The nature of the Emperor is intertwined with Shinto, a set of religious practices translated as "the way of the gods" to distinguish it from Buddhism. It began as animistic, in which the highest temporal leaders also had the highest spiritual power. One of the early challenges of Japan was to merge the native animism with both the role of the Chinese secular leader, beginning in the Taika Reform of 645.[2]

The Emperor of Japan has been Naruhito since 1st May 2019.


Names are sometimes confusing; the Emperor has a personal name, but, a name is given to the reign, which may become the better-known posthumous name of the Emperor. For example, Mutsuhito was the human emperor during what became called the Meiji Restoration, so Mutsuhito is also called the Meiji Emperor in the Meiji Era. His grandson, Hirohito, is also called the Showa Emperor for his reign, ironically translated as "heavenly peace". "Meiji emperor" is used in practice in Japan but "Hirohito" is better known elsewhere.

=-=-=-=-=

● **Given request a**
Name every person the Emperor of Japan text refers to by a personal name.
The records that follow have no connection to the text about the Emperor of Japan.

● **Data in this exercise**
=-=-=-=-=

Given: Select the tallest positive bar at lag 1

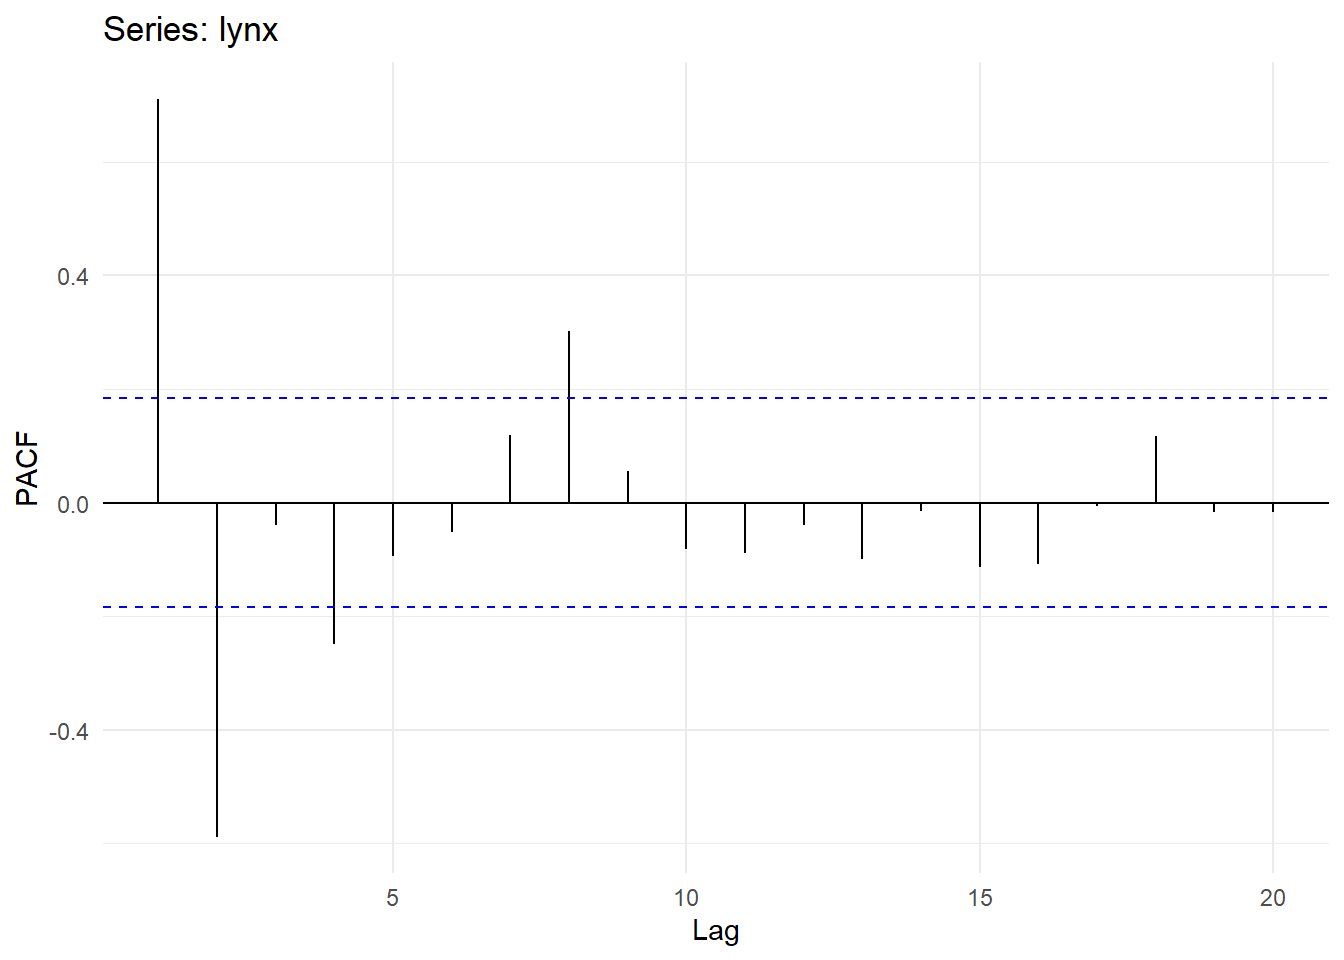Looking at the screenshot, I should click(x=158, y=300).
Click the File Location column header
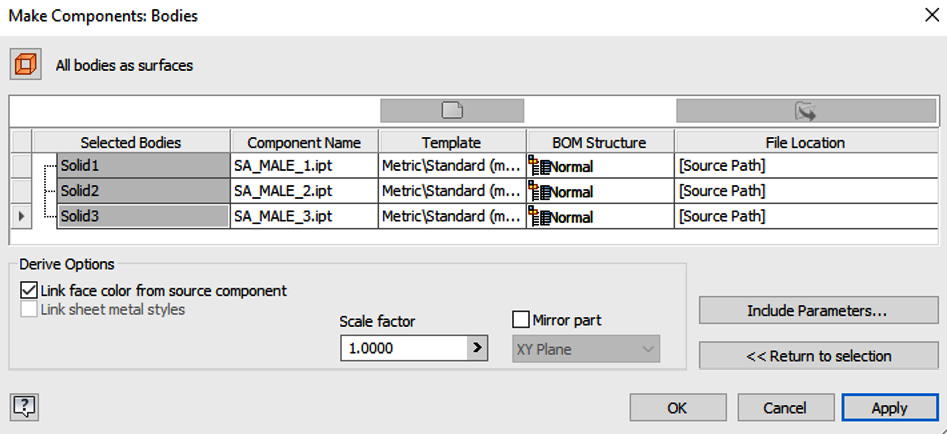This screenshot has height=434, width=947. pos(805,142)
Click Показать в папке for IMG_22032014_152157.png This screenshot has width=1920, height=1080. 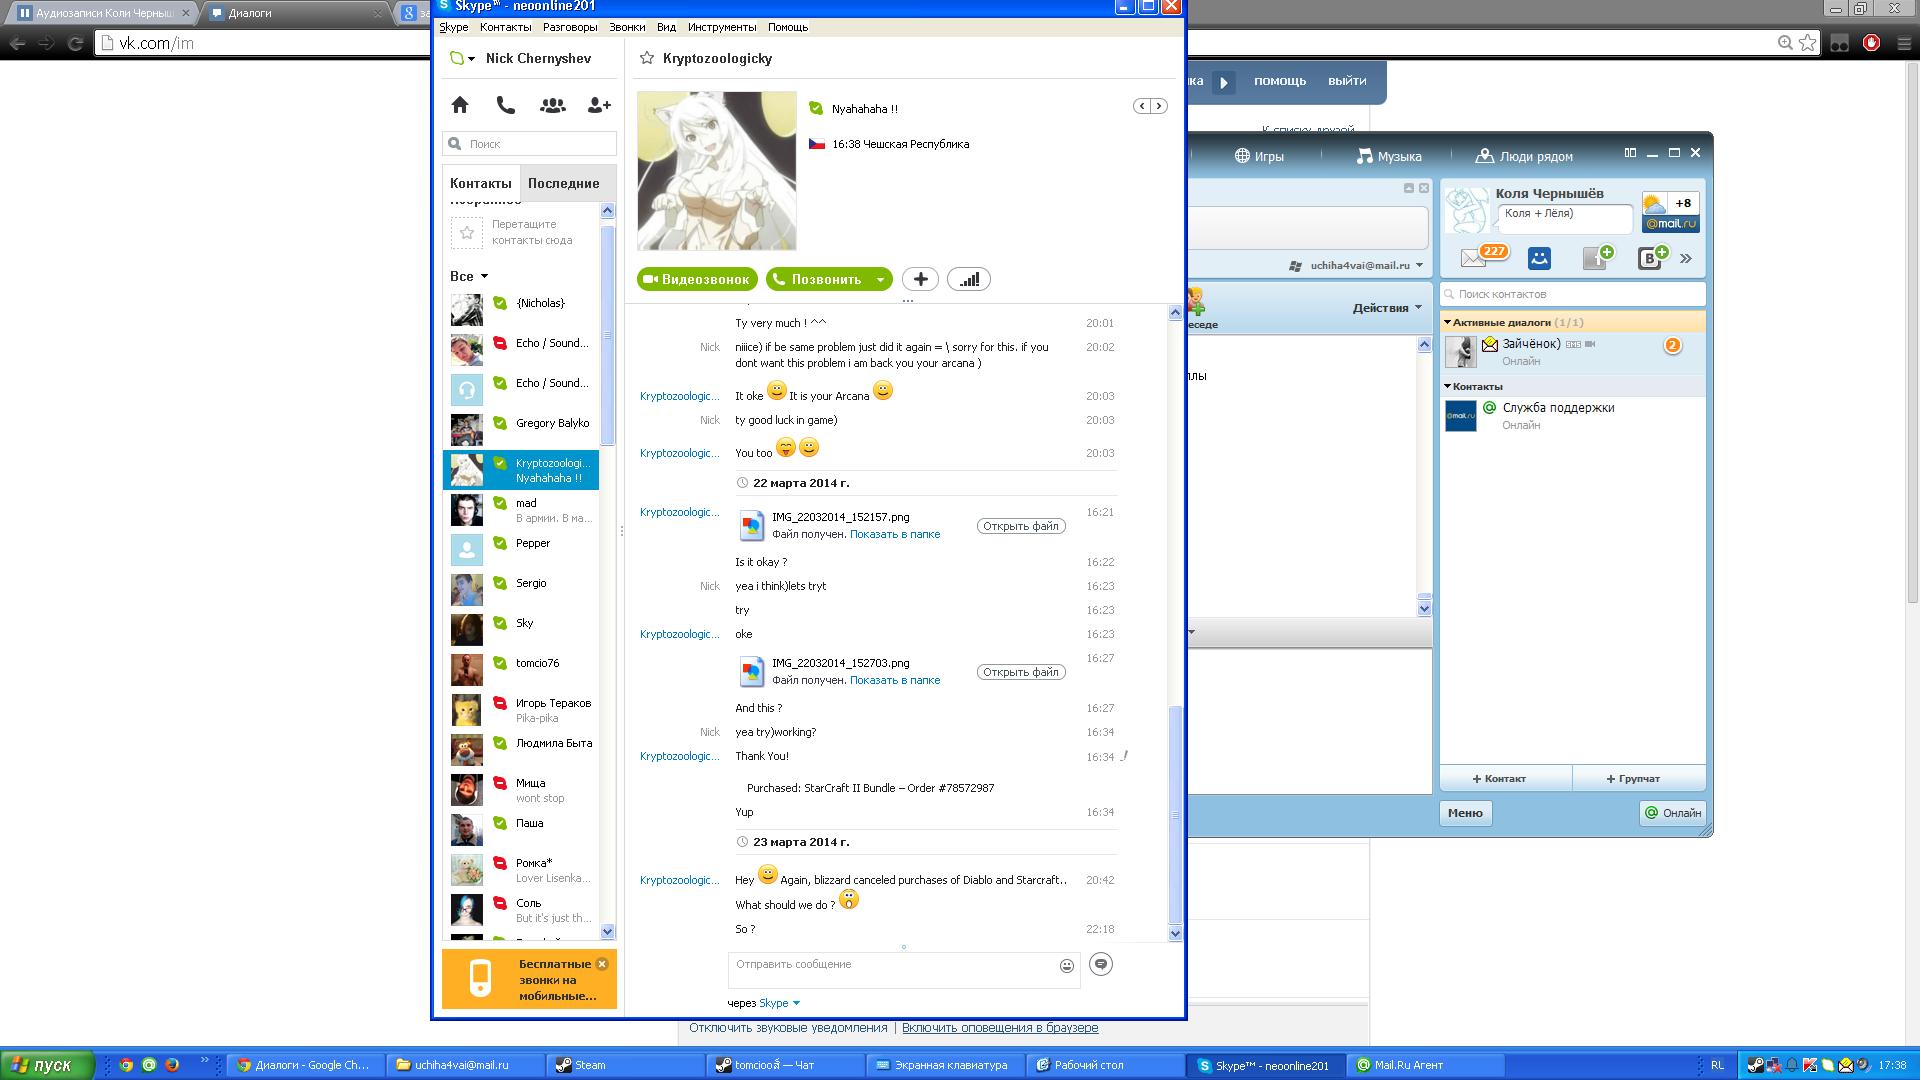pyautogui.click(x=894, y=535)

=-=-=-=-=

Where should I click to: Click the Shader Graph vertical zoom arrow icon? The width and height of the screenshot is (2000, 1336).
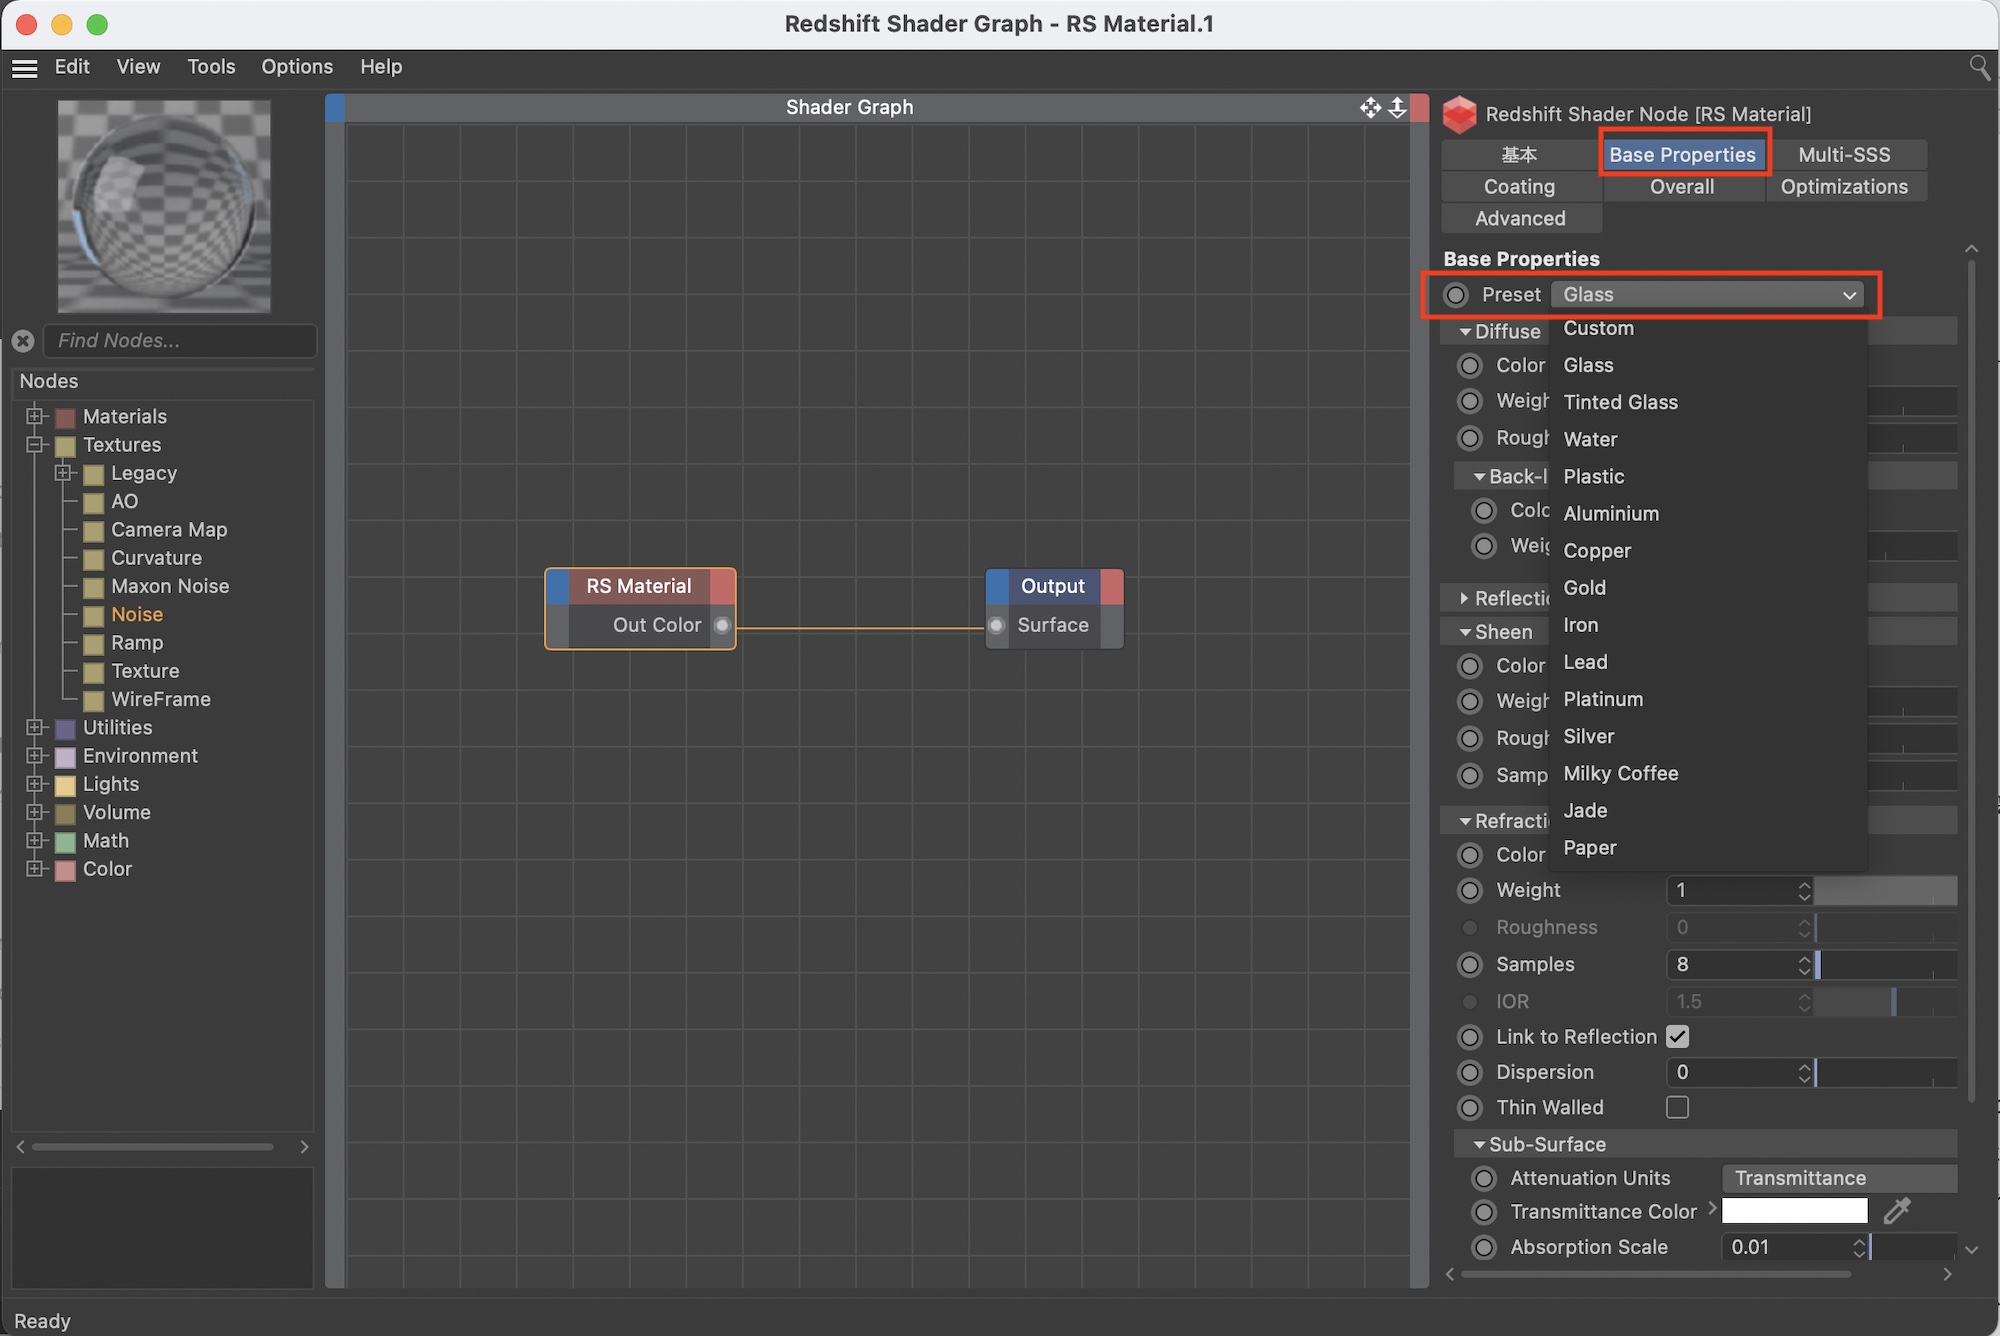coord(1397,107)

=-=-=-=-=

● **Given request b**
In the records, change "File Location" to "File Path" in everything from the line containing "Given: Select the" down to the line containing "This screenshot has height=434, width=947.". Return only those lines, without the pictures.

● **Exercise response a**
Naruhito, Mutsuhito, Hirohito

● **Exercise response b**
Given: Select the tallest positive bar at lag 1

Looking at the screenshot, I should click(x=158, y=300).
Click the File Path column header
This screenshot has height=434, width=947. pos(805,142)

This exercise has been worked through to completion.